Bedeutender Künstler in Naumburg Wie es leuchtet
Kunsthalle Naumburg zeigt Ausstellung „Passage“ mit Arbeiten von David Schnell. Fenster des Künstlers gibt es bereits in der Johanneskapelle auf dem Domfriedhof.
Naumburg/MZ - Da ist der kleinen Kunsthalle Naumburg ein großer Wurf gelungen: die Ausstellung „Passage“ mit Werken von David Schnell. Der, 1971 in Bergisch Gladbach geboren, lebt in Leipzig und ist einer der angesagtesten zeitgenössischen Künstler in Deutschland.
Er hat an der Hochschule für Grafik und Buchkunst Leipzig studiert, war Meisterschüler bei Arno Rink. Schnell wurde ihm und einigen Kollegen das Label „Neue Leipziger Schule“ aufgedrückt. Wogegen er sich – „Schublade“! – erst gesträubt, jetzt aber seinen Frieden damit gemacht hat. Er habe sich freigeschwommen, sagt Schnell.

════

* Aufgabe A *
Wiederhole den Artikel über die Ausstellung von David Schnell in der Kunsthalle Naumburg vollständig und wortgetreu.
* Aufgabe B *
Reproduziere aus den Datenzeilen ausschließlich den Abschnitt von der Zeile mit „click on storage-toolbar.“ bis zur Zeile mit „(264, 560).“, beide Zeilen eingeschlossen, wortgetreu.
Die Datenzeilen stehen in keinem Zusammenhang mit dem Artikel.

════

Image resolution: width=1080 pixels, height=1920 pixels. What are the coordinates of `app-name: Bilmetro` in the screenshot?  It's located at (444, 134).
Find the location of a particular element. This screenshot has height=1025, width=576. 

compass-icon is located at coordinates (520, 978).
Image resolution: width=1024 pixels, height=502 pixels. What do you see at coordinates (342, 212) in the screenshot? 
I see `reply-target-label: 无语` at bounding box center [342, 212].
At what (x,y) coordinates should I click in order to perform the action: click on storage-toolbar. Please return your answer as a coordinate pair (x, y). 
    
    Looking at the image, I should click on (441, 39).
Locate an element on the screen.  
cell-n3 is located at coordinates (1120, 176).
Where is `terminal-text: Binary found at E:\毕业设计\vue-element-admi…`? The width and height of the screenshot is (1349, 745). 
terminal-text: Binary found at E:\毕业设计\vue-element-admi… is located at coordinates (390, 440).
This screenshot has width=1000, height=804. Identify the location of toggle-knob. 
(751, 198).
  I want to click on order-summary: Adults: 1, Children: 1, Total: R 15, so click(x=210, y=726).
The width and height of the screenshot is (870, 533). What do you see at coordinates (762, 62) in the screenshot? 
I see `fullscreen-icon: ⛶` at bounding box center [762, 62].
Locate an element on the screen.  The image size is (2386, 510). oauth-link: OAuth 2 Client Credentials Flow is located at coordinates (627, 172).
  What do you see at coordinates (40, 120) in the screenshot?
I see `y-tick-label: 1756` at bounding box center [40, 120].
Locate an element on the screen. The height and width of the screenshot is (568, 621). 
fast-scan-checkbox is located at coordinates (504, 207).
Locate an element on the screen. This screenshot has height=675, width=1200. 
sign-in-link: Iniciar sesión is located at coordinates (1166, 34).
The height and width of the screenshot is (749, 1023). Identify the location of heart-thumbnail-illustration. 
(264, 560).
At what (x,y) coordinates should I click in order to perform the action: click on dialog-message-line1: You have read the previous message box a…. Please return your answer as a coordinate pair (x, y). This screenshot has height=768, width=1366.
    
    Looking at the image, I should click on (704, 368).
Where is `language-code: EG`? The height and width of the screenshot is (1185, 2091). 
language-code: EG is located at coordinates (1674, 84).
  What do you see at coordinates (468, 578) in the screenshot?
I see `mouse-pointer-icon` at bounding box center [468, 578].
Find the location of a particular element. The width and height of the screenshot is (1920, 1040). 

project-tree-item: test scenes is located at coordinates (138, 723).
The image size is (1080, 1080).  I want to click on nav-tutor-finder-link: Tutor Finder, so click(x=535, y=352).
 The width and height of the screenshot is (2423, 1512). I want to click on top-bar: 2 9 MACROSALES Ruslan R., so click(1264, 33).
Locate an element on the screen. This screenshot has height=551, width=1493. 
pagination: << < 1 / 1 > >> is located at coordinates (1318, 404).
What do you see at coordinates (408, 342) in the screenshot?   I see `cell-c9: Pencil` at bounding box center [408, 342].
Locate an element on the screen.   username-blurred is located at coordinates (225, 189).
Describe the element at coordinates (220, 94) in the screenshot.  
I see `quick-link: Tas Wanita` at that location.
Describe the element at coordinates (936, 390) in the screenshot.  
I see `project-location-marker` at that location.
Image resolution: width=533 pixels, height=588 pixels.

════

* Lösung A *
Bedeutender Künstler in Naumburg Wie es leuchtet
Kunsthalle Naumburg zeigt Ausstellung „Passage“ mit Arbeiten von David Schnell. Fenster des Künstlers gibt es bereits in der Johanneskapelle auf dem Domfriedhof.
Naumburg/MZ - Da ist der kleinen Kunsthalle Naumburg ein großer Wurf gelungen: die Ausstellung „Passage“ mit Werken von David Schnell. Der, 1971 in Bergisch Gladbach geboren, lebt in Leipzig und ist einer der angesagtesten zeitgenössischen Künstler in Deutschland.
Er hat an der Hochschule für Grafik und Buchkunst Leipzig studiert, war Meisterschüler bei Arno Rink. Schnell wurde ihm und einigen Kollegen das Label „Neue Leipziger Schule“ aufgedrückt. Wogegen er sich – „Schublade“! – erst gesträubt, jetzt aber seinen Frieden damit gemacht hat. Er habe sich freigeschwommen, sagt Schnell.

* Lösung B *
At what (x,y) coordinates should I click in order to perform the action: click on storage-toolbar. Please return your answer as a coordinate pair (x, y). 
    
    Looking at the image, I should click on (441, 39).
Locate an element on the screen.  
cell-n3 is located at coordinates (1120, 176).
Where is `terminal-text: Binary found at E:\毕业设计\vue-element-admi…`? The width and height of the screenshot is (1349, 745). 
terminal-text: Binary found at E:\毕业设计\vue-element-admi… is located at coordinates (390, 440).
This screenshot has width=1000, height=804. Identify the location of toggle-knob. 
(751, 198).
  I want to click on order-summary: Adults: 1, Children: 1, Total: R 15, so click(x=210, y=726).
The width and height of the screenshot is (870, 533). What do you see at coordinates (762, 62) in the screenshot? 
I see `fullscreen-icon: ⛶` at bounding box center [762, 62].
Locate an element on the screen.  The image size is (2386, 510). oauth-link: OAuth 2 Client Credentials Flow is located at coordinates (627, 172).
  What do you see at coordinates (40, 120) in the screenshot?
I see `y-tick-label: 1756` at bounding box center [40, 120].
Locate an element on the screen. The height and width of the screenshot is (568, 621). 
fast-scan-checkbox is located at coordinates (504, 207).
Locate an element on the screen. This screenshot has height=675, width=1200. 
sign-in-link: Iniciar sesión is located at coordinates (1166, 34).
The height and width of the screenshot is (749, 1023). Identify the location of heart-thumbnail-illustration. 
(264, 560).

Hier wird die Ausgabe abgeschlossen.